With this high-profile incident of celebrities having their naked photos leaked online, it has brought a lot of attention to privacy and security; everyday regular people have had naked photos leaked.

Among the leaked items, however, is “sexting.”

“Sexting is a fairly new phenomenon, but we have been doing this type of behavior for a long time, just in different forms,” Sociology professor Dianne Pirtle said.

Victim Blaming

One debate since high-profile hacking has taken place is the thought of “Who’s at fault?” or “Who’s to blame?”

Stances tend to differ.

“You shouldn’t have those pictures,” Business major Elia Baltazar said. “Somehow they’re going to get leaked or someone is going to have them or someone’s going to save them. Don’t send naked pictures of yourself. You can see that in person.”

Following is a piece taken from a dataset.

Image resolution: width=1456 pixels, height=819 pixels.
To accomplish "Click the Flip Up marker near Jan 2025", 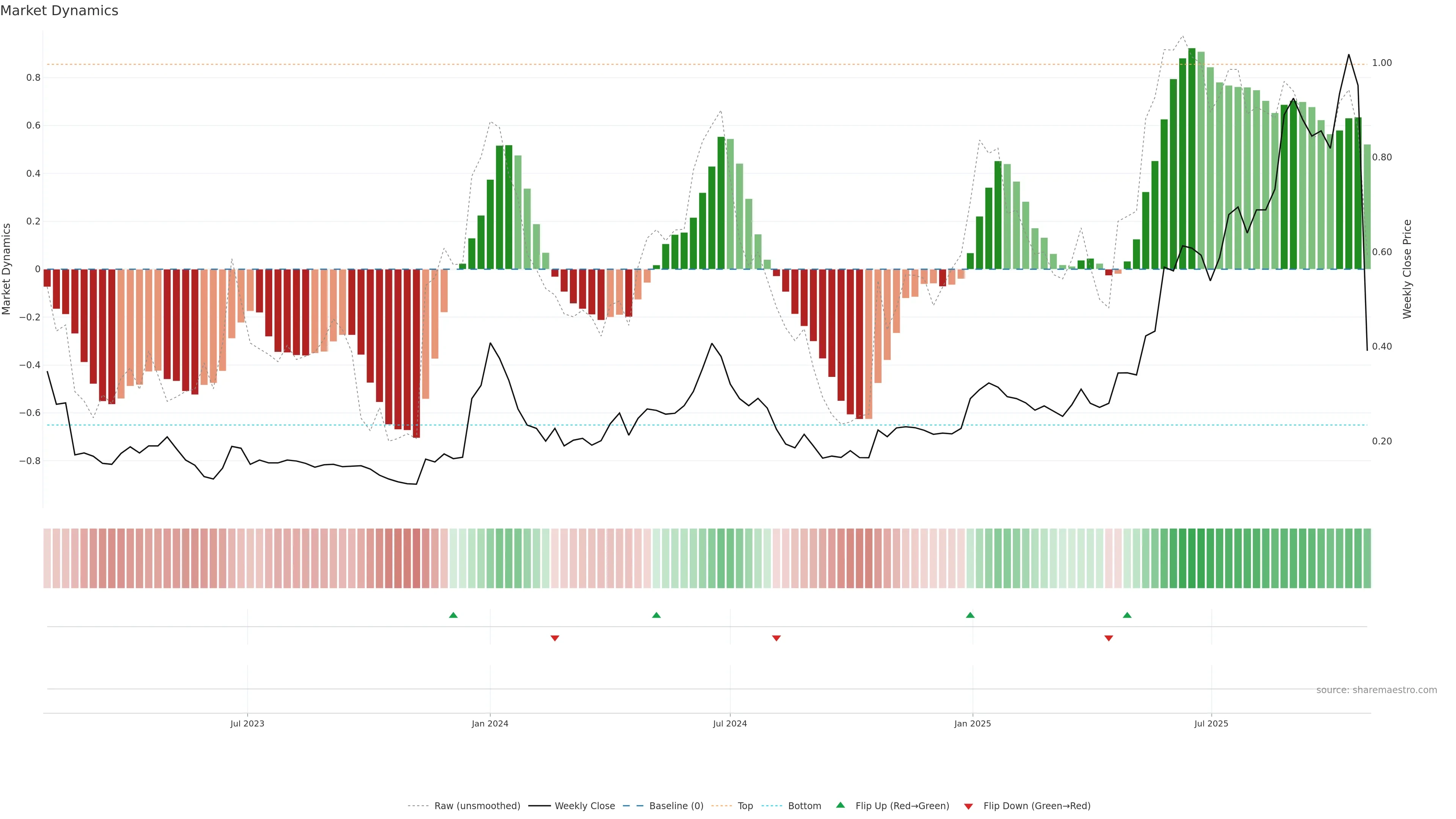I will [x=970, y=615].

Psychology major Kaitlyn Lauren Pedea falls on the other side of the debate.

“I think that it is very wrong that (people) are putting the blame on only the (celebrities) when it’s their lives, their bodies, their private phones and someone hacked into their (iCloud).”

She continued, “I mean, yeah, it wouldn’t have happened if they (hadn’t) taken the pictures in the first place, but so what? It’s their phones. Why should anyone have the right to take their privacy away?”

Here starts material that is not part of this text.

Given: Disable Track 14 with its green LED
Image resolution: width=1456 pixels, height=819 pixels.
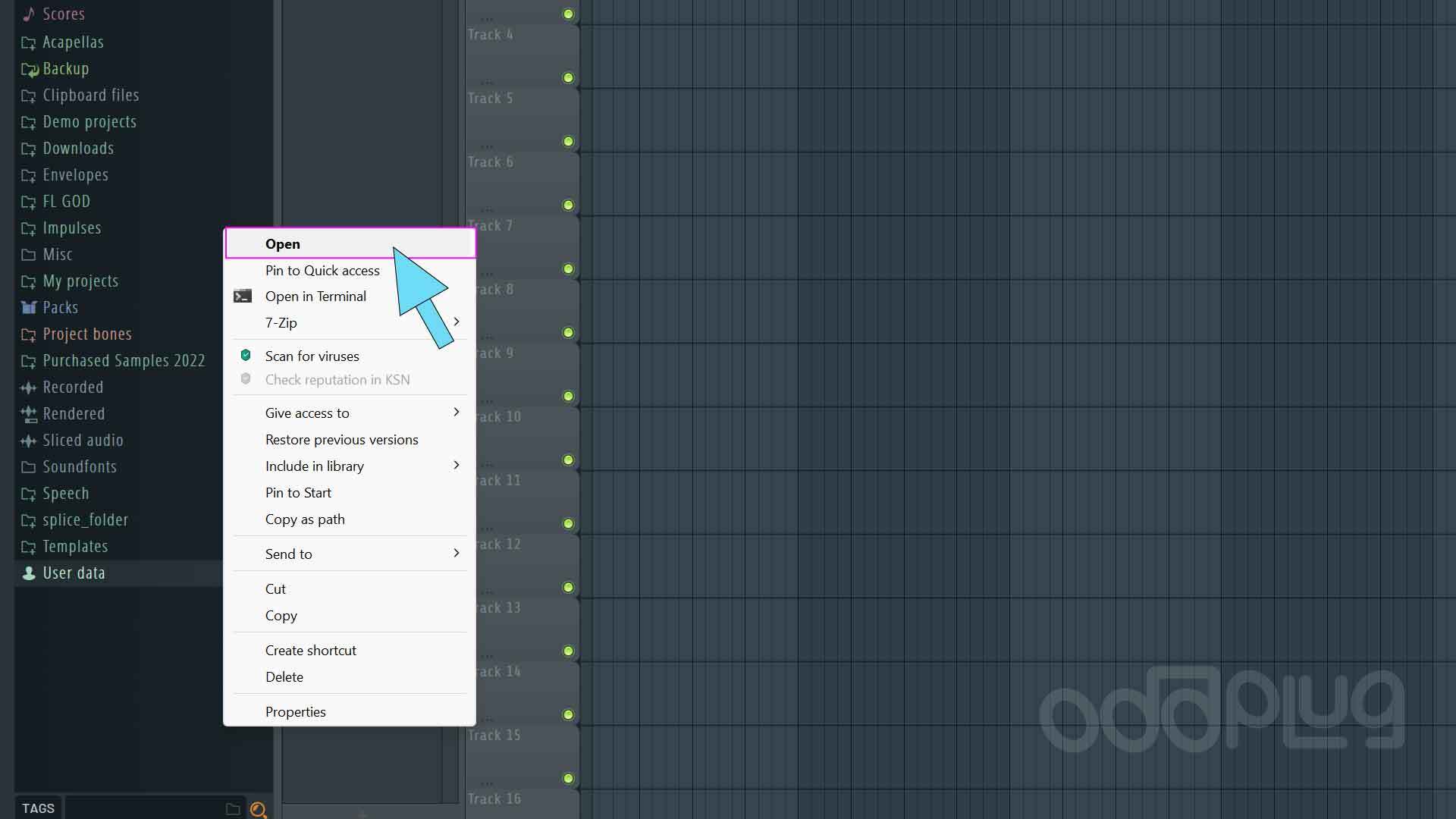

These various attitudes are not uncommon and there have been heated discussions about telling people to be safe and victim blaming.

“I tell students this is why you can’t (“sext”), said Professor Pirtle. You don’t blame the women for doing it because they thought it was private.”

She continued, “I would never blame the woman, but, unfortunately, we have to learn from it because no one else is going to do it.”

Pirtle also said that even men have to be careful about sending pictures, but that women take more blame.

“We look at men and go ‘Oh, yeah, good for you,’ and we look at women and say ‘Shame on you.’ It’s that double-standard.”

Relationships

One of the biggest concerns caused by sexting is the effect that they have on relationships and interpersonal communication.

According to a survey by the Pew Research Center, 78 percent of teenagers now own cell phones.

“The texting, the sexting, the Twitter, the Facebook and the rest of the technology used for non-verbal interpersonal communication; all of them have really taken people apart,” Pirtle said.

She has interviewed students in her classes who all agree that texting has brought them apart from their friends and families.

According to Pirtle, “Communication is the most important aspect to any relationship, and without it, relationships can really suffer. Even the most stable and established couple can have problems if they rely too much on text and lose face-to-face interactions.”

She added,“(With) texting, you’re not talking and you lose meaning. We’re losing the art of communication.”

Future

Another problem is how these online leaks or mobile connections can impact one’s future.

Professor Pirtle said, “I tell students that (employers) check, they’re not just calling your previous employers, or calling me (asking) ‘Was he a good student?’ They’re getting into your Facebook pages, they’re getting into your Twitter accounts, they’re looking at your sexting.”

Another consequence of sexting has been what happens when one of the participants is under-aged. There have been cases where one or both people involved have been charged with distributing child pornography.

“I think that this is where the future is, where we are; now we have to figure out to handle and the best way to deal with this, ” Pirtle said.